### [Request]
Can you rewrite every line of the listing from the one containing "Грибний хіт: салат, який" through the one containing "Домашній Чизкейк: це", both ends included, with each line's text kept and -133 added to every coordinate in the answers?

### [Records for the task]
::::::::::

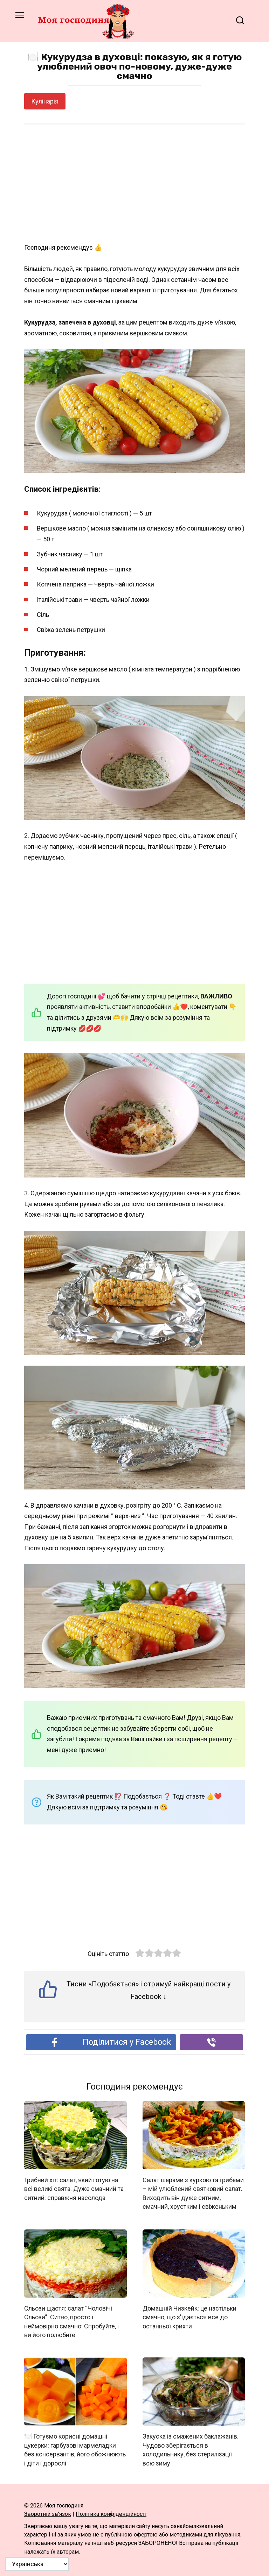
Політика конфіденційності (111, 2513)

::::::::::

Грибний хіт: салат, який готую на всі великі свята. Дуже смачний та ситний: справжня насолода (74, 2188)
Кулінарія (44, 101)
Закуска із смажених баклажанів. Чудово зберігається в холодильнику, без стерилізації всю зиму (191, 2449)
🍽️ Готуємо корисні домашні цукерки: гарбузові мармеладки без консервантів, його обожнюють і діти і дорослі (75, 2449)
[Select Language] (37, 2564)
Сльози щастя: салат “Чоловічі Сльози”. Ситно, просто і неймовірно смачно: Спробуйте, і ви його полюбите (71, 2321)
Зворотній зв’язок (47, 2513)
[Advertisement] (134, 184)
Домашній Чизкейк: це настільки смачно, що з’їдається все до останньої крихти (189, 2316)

::::::::::

### [Solution to this task]
Грибний хіт: салат, який готую на всі великі свята. Дуже смачний та ситний: справжня насолода (-59, 2055)
Кулінарія (-89, -32)
Закуска із смажених баклажанів. Чудово зберігається в холодильнику, без стерилізації всю зиму (58, 2316)
🍽️ Готуємо корисні домашні цукерки: гарбузові мармеладки без консервантів, його обожнюють і діти і дорослі (-58, 2316)
[Select Language] (-96, 2431)
Сльози щастя: салат “Чоловічі Сльози”. Ситно, просто і неймовірно смачно: Спробуйте, і ви його полюбите (-62, 2188)
Зворотній зв’язок (-86, 2380)
[Advertisement] (1, 51)
Домашній Чизкейк: це настільки смачно, що з’їдається все до останньої крихти (56, 2183)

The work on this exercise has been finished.